About confronting wealth hoarding, he notes that cities today are using municipal purchasing power to invest in worker-owned co-ops by formerly incarcerated people, directing city contracts to build economic power and political participation, and implementing community land trusts for people who had their wealth extracted through redlining.
Near the end of the discussion, Moore adds, “with the murders of Breonna Taylor and George Floyd, and here locally Mike Ramos, it seems that a lot of our white brothers and sisters are realizing that maybe this thing is something we need to re-imagine. Maybe safety in the American context is something that is not afforded to everybody.

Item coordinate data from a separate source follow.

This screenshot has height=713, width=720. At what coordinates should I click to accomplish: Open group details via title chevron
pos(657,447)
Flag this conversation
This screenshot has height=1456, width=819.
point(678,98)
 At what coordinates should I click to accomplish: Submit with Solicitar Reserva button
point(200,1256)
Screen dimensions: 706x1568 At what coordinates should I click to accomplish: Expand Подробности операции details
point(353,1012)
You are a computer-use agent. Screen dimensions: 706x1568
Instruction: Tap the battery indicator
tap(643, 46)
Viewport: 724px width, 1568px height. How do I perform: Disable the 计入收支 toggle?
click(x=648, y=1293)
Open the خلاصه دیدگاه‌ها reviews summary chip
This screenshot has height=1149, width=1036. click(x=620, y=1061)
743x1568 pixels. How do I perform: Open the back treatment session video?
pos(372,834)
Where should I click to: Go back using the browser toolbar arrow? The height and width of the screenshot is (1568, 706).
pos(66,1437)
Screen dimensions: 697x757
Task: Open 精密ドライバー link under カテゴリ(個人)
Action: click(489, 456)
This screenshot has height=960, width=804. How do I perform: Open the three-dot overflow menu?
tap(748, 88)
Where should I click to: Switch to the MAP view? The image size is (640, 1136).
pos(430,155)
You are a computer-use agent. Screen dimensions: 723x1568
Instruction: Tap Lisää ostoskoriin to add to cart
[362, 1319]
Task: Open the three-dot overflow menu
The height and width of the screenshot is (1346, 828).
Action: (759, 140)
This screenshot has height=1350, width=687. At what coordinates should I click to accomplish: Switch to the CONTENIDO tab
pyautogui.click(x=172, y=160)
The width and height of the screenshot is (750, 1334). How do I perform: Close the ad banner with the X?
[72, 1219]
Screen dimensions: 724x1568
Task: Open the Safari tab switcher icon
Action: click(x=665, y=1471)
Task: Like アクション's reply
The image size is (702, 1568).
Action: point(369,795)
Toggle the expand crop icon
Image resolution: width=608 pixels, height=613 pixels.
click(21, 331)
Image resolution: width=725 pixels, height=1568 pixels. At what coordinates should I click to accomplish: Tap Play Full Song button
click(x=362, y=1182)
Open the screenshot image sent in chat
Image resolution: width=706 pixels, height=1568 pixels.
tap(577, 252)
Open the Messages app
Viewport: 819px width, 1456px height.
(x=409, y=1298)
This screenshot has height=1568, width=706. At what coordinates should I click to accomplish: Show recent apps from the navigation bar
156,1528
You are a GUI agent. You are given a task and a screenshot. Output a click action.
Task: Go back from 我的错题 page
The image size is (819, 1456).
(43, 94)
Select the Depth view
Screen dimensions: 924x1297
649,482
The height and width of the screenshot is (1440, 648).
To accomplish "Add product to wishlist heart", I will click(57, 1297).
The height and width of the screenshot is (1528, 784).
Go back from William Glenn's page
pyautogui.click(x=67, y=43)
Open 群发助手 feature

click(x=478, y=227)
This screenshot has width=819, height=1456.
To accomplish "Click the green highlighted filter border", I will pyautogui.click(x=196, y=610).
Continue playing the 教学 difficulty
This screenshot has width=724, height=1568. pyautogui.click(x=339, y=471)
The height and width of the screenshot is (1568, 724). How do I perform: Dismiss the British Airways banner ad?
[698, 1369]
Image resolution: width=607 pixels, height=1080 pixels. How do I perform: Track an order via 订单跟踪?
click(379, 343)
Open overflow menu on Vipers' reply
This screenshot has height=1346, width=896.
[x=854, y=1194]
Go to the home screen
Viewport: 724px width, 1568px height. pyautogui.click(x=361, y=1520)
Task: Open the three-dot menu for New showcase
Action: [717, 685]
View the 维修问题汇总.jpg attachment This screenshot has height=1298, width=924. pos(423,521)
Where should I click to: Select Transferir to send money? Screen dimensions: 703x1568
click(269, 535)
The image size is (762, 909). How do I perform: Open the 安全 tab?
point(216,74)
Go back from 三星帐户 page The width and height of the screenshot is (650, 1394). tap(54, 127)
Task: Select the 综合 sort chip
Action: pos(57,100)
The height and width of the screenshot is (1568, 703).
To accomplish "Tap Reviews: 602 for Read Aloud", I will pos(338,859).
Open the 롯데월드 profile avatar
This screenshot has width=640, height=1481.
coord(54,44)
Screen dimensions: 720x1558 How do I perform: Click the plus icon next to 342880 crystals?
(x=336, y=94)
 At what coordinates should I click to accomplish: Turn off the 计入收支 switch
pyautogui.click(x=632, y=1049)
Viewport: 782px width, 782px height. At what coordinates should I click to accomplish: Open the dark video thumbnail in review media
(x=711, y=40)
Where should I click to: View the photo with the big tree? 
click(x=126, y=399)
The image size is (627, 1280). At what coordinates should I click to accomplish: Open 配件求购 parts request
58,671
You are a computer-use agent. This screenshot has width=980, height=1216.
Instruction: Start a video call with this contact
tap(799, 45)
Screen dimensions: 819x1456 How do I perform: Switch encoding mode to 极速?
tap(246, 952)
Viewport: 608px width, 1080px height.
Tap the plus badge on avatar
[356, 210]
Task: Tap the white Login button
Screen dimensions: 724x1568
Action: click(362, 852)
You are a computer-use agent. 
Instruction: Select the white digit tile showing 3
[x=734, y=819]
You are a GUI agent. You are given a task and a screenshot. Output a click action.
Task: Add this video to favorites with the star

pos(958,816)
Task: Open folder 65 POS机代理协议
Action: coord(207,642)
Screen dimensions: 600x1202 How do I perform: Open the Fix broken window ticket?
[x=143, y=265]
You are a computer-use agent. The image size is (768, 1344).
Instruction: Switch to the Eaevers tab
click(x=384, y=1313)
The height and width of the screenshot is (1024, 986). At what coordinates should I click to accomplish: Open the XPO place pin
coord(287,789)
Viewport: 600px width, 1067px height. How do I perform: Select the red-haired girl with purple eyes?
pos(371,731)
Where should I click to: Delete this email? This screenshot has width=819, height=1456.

“I think very often we want to challenge the systems and institutions, but a lot of us don’t realize that it’s us, the individuals that uphold this terrible system,” Moore said.
In response, Karakatsanis noted that American society is divided, and has destroyed connections and relationships to tie communities together. This leads to less investment in relationships with others in the community, which is considered an “intentional project of capitalism.”
“The biggest obstacle I think will be liberal-democratic politicians,” he argues, “and in fact, they are the ones that control most city governments, they are the ones who are in control of the police.”
He sheds light on the fact that in Louisville, after Breonna Taylor’s death, democrats voted to increase the police budget. He also notes that after George Floyd’s funeral, the police department’s budget was increased by $20 million by Sylvester Turner, the Mayor of Houston, Texas.
Karakatsanis concludes that people need to continue to engage people in political education, along with deep relationship building within the community centered around learning the history behind the inequalities we see today.